Written instruction 1
Please copy these entries verbatim, from the line with "Click the sidebar" up to and including the line with "Action: point(217,88)".

Extracted text
Tackling parking reform

  • If nonresidents pay for curb parking, and the city spends the revenue to benefit the residents, charging for curb parking can become a popular policy rather than the political third rail it often is today.
  • Market prices can create a few curb vacancies, increase turnover, reduce search time, and attract customers who are now kept away by parking shortages. Parking won’t be free, but it will be more convenient.
  • Merchants may oppose charging for parking on the grounds that it will drive away customers, but this fear is often unfounded. Parking consultant Mary Smith explains that many customers are short-term parkers who care more about the convenience than the cost of parking … If merchants realize that convenient parking is more important to customers than free parking and are guaranteed that their business districts will receive all the meter revenue, they will soon support market-rate prices for curb spaces.
  • The path to better pricing of the curb is localizing benefits while generalizing the costs. Money going to the parking improvement district is the way.
  • Many residents seem to think they own the parking spaces in front their homes, or at least they act that way. So rather than fighting this thought, cities can accept it and take advantage of it by treating residents like the landlords they think they are.
  • Generally speaking, the policies that are easiest to implement tend to produce concentrated benefits and widely distributed costs.

Data rows
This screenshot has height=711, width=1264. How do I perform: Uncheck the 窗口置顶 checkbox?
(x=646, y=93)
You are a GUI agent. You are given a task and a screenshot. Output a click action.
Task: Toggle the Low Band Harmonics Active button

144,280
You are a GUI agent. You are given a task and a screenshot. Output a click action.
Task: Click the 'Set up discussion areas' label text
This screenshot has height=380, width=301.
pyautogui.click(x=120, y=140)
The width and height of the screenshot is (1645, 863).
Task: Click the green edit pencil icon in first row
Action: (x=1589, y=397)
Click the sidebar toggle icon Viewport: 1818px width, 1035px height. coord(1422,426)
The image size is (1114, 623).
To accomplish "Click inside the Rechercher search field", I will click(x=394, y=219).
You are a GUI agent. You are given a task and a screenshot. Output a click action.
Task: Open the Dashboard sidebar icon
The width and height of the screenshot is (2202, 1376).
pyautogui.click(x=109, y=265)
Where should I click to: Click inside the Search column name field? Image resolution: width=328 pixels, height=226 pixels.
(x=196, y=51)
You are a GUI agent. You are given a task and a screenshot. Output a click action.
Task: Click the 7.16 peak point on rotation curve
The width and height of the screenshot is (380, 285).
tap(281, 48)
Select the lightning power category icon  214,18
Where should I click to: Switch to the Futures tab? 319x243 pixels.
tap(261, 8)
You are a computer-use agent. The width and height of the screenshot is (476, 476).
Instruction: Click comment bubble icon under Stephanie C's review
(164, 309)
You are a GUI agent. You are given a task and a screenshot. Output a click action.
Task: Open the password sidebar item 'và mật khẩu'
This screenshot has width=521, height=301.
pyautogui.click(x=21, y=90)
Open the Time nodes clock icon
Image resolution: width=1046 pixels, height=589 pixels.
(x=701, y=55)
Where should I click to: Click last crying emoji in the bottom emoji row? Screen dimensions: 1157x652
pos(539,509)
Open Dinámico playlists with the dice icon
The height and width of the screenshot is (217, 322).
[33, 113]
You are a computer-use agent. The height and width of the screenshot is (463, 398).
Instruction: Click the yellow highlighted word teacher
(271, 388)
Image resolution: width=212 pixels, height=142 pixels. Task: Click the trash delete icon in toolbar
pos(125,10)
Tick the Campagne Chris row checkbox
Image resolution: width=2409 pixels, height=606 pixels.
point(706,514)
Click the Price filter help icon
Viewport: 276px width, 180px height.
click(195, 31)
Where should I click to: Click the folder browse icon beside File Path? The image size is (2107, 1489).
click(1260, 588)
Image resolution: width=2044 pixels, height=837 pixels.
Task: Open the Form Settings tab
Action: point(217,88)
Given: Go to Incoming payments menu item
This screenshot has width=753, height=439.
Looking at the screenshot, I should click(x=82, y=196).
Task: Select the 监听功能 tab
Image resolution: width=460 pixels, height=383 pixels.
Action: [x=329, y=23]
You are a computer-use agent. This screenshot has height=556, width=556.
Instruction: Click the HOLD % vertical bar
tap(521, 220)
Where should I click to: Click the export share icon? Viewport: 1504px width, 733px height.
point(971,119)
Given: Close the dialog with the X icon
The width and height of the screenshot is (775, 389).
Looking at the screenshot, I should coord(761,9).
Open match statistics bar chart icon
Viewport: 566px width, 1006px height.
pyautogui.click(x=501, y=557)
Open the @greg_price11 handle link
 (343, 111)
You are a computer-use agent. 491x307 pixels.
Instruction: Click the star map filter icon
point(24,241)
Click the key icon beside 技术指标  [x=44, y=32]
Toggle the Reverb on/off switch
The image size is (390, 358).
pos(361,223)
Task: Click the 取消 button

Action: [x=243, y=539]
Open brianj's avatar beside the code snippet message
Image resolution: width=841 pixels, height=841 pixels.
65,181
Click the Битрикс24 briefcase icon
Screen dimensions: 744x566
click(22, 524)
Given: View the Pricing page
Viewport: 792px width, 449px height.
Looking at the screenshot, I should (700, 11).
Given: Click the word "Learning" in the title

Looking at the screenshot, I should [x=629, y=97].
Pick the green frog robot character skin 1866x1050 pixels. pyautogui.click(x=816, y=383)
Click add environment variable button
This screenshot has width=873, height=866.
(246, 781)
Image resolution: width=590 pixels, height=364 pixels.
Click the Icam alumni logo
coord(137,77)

Written instruction 2
According to the parking reform text, how can cities treat residents who act as if they own the parking spaces in front of their homes?

Exercise output 1
Click the sidebar toggle icon Viewport: 1818px width, 1035px height. coord(1422,426)
The image size is (1114, 623).
To accomplish "Click inside the Rechercher search field", I will click(x=394, y=219).
You are a GUI agent. You are given a task and a screenshot. Output a click action.
Task: Open the Dashboard sidebar icon
The width and height of the screenshot is (2202, 1376).
pyautogui.click(x=109, y=265)
Where should I click to: Click inside the Search column name field? Image resolution: width=328 pixels, height=226 pixels.
(x=196, y=51)
You are a GUI agent. You are given a task and a screenshot. Output a click action.
Task: Click the 7.16 peak point on rotation curve
The width and height of the screenshot is (380, 285).
tap(281, 48)
Select the lightning power category icon  214,18
Where should I click to: Switch to the Futures tab? 319x243 pixels.
tap(261, 8)
You are a computer-use agent. The width and height of the screenshot is (476, 476).
Instruction: Click comment bubble icon under Stephanie C's review
(164, 309)
You are a GUI agent. You are given a task and a screenshot. Output a click action.
Task: Open the password sidebar item 'và mật khẩu'
This screenshot has width=521, height=301.
pyautogui.click(x=21, y=90)
Open the Time nodes clock icon
Image resolution: width=1046 pixels, height=589 pixels.
(x=701, y=55)
Where should I click to: Click last crying emoji in the bottom emoji row? Screen dimensions: 1157x652
pos(539,509)
Open Dinámico playlists with the dice icon
The height and width of the screenshot is (217, 322).
[33, 113]
You are a computer-use agent. The height and width of the screenshot is (463, 398).
Instruction: Click the yellow highlighted word teacher
(271, 388)
Image resolution: width=212 pixels, height=142 pixels. Task: Click the trash delete icon in toolbar
pos(125,10)
Tick the Campagne Chris row checkbox
Image resolution: width=2409 pixels, height=606 pixels.
point(706,514)
Click the Price filter help icon
Viewport: 276px width, 180px height.
click(195, 31)
Where should I click to: Click the folder browse icon beside File Path? The image size is (2107, 1489).
click(1260, 588)
Image resolution: width=2044 pixels, height=837 pixels.
Task: Open the Form Settings tab
Action: point(217,88)

Exercise output 2
Like the landlords they think they are.